Arecent video released by the Air Force Profession of Arms Center of Excellence might shed some light on one of the flying branch’s most mysterious and least-known new airframes. The tentatively named RQ-180.
Little is known about the airframe. It is known from a few photographs taken during spotting around the globe. One photo, apparently taken while the aircraft was at high altitude somewhere near the Philippines, is grainy and reveals only the airframe’s general outline. Another photograph is broadly similar, taken while the aircraft was in flight near Edwards Air Force Base in California, and reveals little besides the RQ-180’s general shape.
RQ-180
The aircraft in the Air Force video is broadly similar to the design seen in California and the Philippines. Both are flying wing designs (aircraft that lack a tail and are essentially just a wing. the B-2 Spirit is the prototypical example). However, the airframe in the Air Force video appears to be more of a semi-cranked design featuring a more pointed nose section and higher wing sweep angle.

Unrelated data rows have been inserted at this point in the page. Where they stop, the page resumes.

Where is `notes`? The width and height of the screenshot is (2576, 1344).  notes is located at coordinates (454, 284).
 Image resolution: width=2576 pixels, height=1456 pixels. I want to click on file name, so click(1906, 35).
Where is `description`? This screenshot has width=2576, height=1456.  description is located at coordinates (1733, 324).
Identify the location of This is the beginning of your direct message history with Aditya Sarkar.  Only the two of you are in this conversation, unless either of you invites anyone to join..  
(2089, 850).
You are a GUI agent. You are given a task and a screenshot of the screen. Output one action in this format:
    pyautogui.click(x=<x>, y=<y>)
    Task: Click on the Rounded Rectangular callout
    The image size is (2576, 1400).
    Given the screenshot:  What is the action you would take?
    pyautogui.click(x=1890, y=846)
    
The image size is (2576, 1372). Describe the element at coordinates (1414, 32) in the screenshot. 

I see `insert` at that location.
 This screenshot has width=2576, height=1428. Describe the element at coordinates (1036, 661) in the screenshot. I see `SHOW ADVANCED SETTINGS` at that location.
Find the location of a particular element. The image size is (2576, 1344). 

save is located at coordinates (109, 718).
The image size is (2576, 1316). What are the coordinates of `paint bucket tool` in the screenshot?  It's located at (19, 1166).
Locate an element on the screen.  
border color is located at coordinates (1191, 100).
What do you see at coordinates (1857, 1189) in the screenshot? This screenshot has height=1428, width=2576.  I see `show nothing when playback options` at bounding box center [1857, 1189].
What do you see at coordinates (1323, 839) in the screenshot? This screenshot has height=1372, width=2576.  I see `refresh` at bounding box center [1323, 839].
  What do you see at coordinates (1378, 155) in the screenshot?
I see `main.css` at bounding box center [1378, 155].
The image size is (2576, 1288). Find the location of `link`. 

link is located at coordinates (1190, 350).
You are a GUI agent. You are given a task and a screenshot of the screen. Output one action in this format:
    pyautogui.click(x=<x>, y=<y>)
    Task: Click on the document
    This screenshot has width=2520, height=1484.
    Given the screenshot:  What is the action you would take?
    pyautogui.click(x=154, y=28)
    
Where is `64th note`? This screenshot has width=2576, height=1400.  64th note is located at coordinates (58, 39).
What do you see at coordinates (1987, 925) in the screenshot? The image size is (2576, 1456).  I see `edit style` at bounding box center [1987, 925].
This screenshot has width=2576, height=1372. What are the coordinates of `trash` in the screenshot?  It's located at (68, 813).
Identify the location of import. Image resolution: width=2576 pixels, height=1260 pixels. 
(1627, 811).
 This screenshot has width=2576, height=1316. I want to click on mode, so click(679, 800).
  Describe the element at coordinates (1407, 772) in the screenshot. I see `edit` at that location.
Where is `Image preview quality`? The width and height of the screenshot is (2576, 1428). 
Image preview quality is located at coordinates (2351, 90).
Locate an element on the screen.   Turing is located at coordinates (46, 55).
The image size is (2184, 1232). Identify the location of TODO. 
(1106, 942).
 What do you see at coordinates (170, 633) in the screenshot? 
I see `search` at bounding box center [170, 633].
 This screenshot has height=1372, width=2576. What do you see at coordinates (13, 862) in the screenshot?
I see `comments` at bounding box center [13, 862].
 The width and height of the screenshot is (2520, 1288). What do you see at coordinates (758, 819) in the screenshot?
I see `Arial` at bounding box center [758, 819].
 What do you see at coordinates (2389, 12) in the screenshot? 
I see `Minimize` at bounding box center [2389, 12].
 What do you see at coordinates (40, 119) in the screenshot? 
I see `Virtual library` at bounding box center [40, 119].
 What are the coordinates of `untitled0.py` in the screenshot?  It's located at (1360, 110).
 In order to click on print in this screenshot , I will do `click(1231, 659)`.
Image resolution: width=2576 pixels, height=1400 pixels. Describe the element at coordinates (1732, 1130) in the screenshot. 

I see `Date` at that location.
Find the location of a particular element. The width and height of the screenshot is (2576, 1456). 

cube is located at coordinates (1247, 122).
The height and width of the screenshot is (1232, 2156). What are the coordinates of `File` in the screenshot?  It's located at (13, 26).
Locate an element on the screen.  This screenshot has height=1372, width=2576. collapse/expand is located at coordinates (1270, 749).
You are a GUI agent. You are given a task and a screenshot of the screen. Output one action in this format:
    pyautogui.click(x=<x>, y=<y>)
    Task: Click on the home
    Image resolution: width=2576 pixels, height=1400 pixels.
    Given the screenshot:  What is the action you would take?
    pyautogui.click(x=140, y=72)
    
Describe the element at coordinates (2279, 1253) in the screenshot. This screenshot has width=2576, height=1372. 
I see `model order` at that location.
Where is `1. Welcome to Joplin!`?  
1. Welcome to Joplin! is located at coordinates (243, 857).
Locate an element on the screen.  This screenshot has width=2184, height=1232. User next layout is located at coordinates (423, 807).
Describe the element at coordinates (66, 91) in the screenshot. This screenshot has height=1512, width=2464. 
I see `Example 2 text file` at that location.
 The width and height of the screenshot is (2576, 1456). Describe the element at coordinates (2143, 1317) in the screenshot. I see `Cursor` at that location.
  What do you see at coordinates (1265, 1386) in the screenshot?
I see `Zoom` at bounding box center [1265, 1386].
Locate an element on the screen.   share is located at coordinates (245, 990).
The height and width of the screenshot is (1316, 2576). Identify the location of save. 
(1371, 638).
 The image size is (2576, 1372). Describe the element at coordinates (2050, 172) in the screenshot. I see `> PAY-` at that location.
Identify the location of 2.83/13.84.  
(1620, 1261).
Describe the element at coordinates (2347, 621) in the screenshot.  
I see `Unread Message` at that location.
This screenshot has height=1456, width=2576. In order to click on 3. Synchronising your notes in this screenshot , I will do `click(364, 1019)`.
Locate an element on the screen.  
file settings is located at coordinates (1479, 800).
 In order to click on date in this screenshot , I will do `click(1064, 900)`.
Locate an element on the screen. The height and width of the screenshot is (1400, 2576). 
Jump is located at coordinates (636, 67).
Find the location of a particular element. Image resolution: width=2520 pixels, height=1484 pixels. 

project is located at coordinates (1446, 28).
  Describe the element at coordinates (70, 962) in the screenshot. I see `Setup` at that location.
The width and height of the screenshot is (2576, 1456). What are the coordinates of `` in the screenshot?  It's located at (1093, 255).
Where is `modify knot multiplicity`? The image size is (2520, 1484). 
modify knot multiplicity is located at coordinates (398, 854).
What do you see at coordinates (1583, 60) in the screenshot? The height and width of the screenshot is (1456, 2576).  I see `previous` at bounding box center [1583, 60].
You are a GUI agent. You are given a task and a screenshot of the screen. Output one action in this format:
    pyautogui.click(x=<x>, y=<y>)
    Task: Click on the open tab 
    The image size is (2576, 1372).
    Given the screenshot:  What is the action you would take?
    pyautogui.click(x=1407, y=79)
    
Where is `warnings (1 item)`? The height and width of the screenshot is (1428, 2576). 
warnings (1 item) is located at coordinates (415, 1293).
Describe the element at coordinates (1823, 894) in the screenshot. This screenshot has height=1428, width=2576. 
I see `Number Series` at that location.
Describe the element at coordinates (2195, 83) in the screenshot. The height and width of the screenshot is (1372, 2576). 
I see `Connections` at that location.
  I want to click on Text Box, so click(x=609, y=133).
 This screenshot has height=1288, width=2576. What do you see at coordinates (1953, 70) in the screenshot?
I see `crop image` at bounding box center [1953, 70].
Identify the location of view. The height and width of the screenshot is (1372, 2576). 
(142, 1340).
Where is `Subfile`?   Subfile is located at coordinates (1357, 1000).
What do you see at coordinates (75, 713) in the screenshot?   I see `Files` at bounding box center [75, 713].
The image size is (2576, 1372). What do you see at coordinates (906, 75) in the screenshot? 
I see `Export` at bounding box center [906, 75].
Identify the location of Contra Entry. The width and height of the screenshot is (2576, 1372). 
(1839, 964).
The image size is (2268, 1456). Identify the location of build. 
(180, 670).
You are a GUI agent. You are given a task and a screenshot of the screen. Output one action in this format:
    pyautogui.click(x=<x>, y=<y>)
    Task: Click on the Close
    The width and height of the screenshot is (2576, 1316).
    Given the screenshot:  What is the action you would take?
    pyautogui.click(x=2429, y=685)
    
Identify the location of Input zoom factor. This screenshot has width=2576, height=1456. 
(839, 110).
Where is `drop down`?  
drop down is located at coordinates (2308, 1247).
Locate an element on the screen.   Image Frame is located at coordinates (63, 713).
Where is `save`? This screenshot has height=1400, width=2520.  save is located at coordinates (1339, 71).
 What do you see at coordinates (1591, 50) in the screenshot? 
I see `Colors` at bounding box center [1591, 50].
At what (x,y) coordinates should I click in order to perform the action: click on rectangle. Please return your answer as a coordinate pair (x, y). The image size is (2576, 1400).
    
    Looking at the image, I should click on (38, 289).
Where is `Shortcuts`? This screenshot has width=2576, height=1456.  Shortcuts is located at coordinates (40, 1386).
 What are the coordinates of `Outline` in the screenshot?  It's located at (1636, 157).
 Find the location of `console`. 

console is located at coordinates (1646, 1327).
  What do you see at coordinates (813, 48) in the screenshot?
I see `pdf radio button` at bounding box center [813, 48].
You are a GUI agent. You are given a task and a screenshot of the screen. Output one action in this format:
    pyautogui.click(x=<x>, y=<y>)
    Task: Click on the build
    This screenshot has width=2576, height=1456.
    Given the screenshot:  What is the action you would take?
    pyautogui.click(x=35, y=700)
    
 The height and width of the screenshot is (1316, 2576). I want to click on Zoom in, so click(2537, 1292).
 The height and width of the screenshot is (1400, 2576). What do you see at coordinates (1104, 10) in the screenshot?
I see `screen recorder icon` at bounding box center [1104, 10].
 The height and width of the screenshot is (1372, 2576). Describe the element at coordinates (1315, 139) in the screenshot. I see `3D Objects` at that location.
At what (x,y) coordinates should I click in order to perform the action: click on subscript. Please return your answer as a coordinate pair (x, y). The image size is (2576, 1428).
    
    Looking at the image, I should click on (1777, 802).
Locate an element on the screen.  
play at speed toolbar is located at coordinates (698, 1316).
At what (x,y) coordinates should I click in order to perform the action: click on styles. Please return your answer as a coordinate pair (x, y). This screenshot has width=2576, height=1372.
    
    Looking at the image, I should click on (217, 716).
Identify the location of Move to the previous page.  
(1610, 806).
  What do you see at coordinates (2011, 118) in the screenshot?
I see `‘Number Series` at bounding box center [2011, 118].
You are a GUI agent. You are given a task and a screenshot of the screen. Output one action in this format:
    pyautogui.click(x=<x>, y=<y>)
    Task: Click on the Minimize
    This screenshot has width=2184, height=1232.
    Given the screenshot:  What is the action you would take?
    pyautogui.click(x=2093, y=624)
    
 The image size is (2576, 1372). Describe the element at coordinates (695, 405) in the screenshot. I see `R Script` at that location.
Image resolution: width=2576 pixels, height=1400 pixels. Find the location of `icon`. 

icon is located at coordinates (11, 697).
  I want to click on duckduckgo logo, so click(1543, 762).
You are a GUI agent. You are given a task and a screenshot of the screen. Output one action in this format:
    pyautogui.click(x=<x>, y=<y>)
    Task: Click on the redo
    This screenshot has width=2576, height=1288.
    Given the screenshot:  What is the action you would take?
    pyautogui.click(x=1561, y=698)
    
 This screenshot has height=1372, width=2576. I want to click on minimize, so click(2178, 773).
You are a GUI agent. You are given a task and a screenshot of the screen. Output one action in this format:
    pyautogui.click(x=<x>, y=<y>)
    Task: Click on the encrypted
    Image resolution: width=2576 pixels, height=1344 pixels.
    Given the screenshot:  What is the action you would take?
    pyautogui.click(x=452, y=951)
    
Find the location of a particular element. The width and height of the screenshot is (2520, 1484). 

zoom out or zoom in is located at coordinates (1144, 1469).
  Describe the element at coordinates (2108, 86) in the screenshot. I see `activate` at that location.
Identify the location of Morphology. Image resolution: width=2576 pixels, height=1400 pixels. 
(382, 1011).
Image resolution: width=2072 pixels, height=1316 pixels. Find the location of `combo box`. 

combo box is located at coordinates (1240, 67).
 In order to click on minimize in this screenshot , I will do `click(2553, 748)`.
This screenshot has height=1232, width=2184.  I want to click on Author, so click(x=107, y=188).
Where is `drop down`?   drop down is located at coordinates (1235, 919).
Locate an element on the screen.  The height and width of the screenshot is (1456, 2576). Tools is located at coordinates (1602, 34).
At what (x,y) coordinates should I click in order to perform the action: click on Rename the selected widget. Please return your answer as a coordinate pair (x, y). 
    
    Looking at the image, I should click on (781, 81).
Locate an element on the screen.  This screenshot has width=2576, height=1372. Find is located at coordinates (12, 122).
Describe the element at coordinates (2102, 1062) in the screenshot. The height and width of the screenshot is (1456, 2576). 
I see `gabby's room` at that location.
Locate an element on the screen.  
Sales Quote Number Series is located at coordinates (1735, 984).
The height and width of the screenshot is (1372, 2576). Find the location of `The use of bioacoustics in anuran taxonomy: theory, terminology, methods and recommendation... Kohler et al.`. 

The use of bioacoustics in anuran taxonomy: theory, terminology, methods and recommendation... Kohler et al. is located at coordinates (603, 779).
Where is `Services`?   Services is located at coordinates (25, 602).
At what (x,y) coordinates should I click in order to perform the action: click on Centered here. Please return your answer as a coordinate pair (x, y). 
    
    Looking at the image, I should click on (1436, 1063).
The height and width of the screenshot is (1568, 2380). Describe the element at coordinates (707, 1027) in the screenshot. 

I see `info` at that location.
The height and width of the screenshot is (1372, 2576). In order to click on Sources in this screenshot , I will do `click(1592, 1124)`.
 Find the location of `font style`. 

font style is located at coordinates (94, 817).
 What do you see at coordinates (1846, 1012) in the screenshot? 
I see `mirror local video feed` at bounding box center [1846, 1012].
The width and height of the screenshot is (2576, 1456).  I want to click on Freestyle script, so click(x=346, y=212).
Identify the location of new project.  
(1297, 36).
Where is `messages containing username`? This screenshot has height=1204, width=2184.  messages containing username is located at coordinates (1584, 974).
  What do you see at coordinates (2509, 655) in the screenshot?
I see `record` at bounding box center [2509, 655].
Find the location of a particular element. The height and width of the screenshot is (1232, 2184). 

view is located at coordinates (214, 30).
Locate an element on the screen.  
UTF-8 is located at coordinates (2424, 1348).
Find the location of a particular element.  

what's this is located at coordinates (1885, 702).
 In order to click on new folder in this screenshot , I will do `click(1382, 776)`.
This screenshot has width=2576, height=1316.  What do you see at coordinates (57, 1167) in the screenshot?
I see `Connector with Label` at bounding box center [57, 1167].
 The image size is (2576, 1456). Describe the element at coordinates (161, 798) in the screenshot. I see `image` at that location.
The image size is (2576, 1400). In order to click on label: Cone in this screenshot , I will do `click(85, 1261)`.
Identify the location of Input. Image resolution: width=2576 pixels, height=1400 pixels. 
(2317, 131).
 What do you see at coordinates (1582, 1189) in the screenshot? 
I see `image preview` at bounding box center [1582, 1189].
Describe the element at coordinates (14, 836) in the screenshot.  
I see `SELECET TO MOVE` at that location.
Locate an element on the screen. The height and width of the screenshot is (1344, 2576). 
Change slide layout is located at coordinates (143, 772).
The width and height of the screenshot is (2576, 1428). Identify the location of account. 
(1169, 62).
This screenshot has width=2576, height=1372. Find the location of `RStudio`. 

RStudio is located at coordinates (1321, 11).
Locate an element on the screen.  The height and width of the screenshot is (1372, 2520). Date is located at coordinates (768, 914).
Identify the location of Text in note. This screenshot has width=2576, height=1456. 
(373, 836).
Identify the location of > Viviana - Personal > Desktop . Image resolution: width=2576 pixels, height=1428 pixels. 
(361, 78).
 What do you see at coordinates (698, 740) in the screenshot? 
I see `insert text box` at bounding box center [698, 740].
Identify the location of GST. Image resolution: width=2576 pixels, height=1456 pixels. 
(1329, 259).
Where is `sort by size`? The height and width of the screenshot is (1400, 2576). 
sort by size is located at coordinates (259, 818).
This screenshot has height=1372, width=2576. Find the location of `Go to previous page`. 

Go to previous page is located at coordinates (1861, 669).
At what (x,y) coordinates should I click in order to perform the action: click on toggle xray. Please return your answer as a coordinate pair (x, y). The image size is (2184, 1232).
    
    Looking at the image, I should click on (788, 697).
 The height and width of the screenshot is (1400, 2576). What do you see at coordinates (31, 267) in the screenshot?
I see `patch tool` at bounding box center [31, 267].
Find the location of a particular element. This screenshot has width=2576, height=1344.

It does, however, retain what are thought to be two engines buried in the RQ-180’s fuselage, as seen in the high-altitude photographs. Unlike wing-mounted commercial airline engines, engines mounted inside an aircraft’s fuselage have a very stealthy potential, as their turbine fane blades—a significant source of radar bounce-back—are hidden.
The RQ-180 has a nickname at Edwards Air Force Base: Great White Bat, or Shikaka, referring to a white bat from the comedy movie Ace Ventura 2, according to Aviation Weekly.